++++ Excerpt to read ++++
Still, it is far from clear how Copenhagen translates to Senate votes.
Sen. Lindsey Graham (R-S.C.), Kerry's lead Republican partner, said, "I think it's a mixed bag with Copenhagen. My approach to this is really not that much Copenhagen dependent. Energy independence, there's a lot of votes for."
Several senators harped on the fact the accord keeps the U.N.-led negotiations in a preliminary stage.
"Unless India and China are bound and we know what the details are -- I don't think necessarily that their agreeing to goals or whatever it was they agreed to will have an effect on cap and trade," said Sen. Carl Levin (D-Mich.). "If there was a binding agreement that tied them into limits that were meaningful, then I think that would have advanced the legislation," he added. "From what I understand of this, it's more of agreeing to goals."
Doubting the Chinese
At Saturday's early morning vote on the Defense spending bill, senators from both parties questioned whether developing countries are serious despite negotiating for several hours with Obama.
"I think that the Chinese are perfectly capable of being on board for something and then not doing it," said Commerce Chairman Jay Rockefeller (D-W.Va.).
"I know for a fact that even though the government of China says they are committed to X and Y, the economy in China is run by the governors of the state," said Sen. George Voinovich (R-Ohio). In the United States, he insisted, "we know that if we commit to something, we will do it."
Sen. Kit Bond (R-Mo.) scoffed at the notion the developing countries would live up to their Copenhagen commitments. "They are going to continue to develop the energy they need," Bond said. "They're not fools."
Climate bill opponents went after all aspects of the Copenhagen Accord and they doubted it would do anything to help Kerry and his allies. "Speed things along?" said Sen. James Inhofe (R-Okla.). "You've got to be kidding me, surely you jest. ... Nothing was done, another total failure, just like all the rest of them."
"I don't think they got anything in Copenhagen that encourages anyone," said Sen. Robert Bennett (R-Utah), who then paused for a moment, before adding, "Except Jim Inhofe."
Off Capitol Hill, longtime climate bill opponents questioned whether Copenhagen led to any substance because of its lack of a legally binding nature.
"Clearly there are significant concerns globally with approving a binding treaty that would effectively impede economic growth worldwide and do little for the environment itself," added Charles Drevna, the president of the National Petrochemical & Refining Association. "With China balking as blatantly as it did, the Senate should step back from this issue and consider the consequences of capping our economic growth, as it should anyway."
"It's all over for the near future, and it's back to the drawing board for the alarmists and advocates of energy-rationing policies," said Myron Ebell, a skeptic on climate science and director of energy and global warming policy at the free-market Competitive Enterprise Institute.
David Doniger, policy director of the Natural Resources Defense Council's Climate Center, likened the developing country pledges to being "original cosponsors" of legislation on Capitol Hill. Doniger said he doubted any of the signatories would back away from the table now, especially because the Copenhagen Accord comes with an opportunity for the least developed countries of the world to gain access to a $30 billion fund through 2012, as well as a medium-term account worth about $100 billion annually starting in 2020.
++++ Supplied information ++++
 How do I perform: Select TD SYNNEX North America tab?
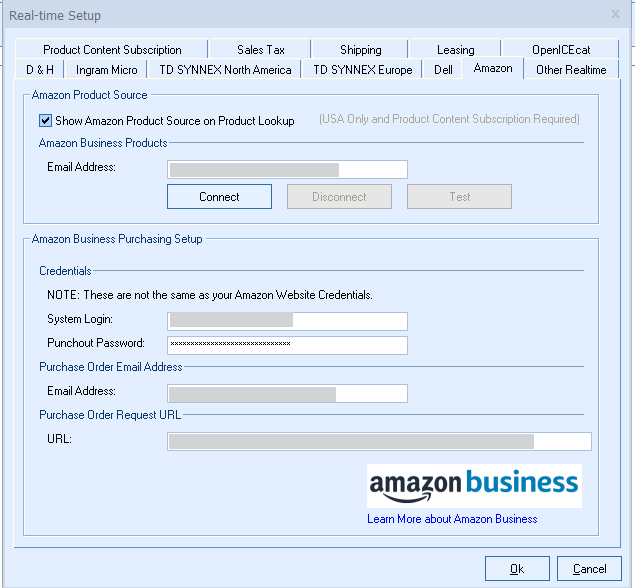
++++
## Aim 1
Answer these questions from the Copenhagen excerpt:
(a) Which senator is called Kerry's lead Republican partner?
(b) What organization does Charles Drevna serve as president?
(c) How large is the fund that the least developed countries could draw on through 2012?
## Aim 2
Transcribe from the Copenhagen excerpt the stretch from "Doubting the Chinese" through "hours with Obama.".
## Aim 3
Decide whether each statement agrees with the Copenhagen excerpt. Answer yes or no, and quote the words that settle it.
(a) Sen. Kit Bond expected the developing countries to keep their Copenhagen commitments.
(b) The vote on the Defense spending bill was held early on a Saturday morning.
(c) Myron Ebell works at the Natural Resources Defense Council.
The listing above was drawn from a separate source and is unrelated to the Copenhagen excerpt.

## Written response 1
(a) Sen. Lindsey Graham (R-S.C.)
(b) The National Petrochemical & Refining Association
(c) $30 billion

## Written response 2
Doubting the Chinese
At Saturday's early morning vote on the Defense spending bill, senators from both parties questioned whether developing countries are serious despite negotiating for several hours with Obama.

## Written response 3
(a) No: "Sen. Kit Bond (R-Mo.) scoffed at the notion the developing countries would live up to their Copenhagen commitments."
(b) Yes: "At Saturday's early morning vote on the Defense spending bill"
(c) No: "director of energy and global warming policy at the free-market Competitive Enterprise Institute"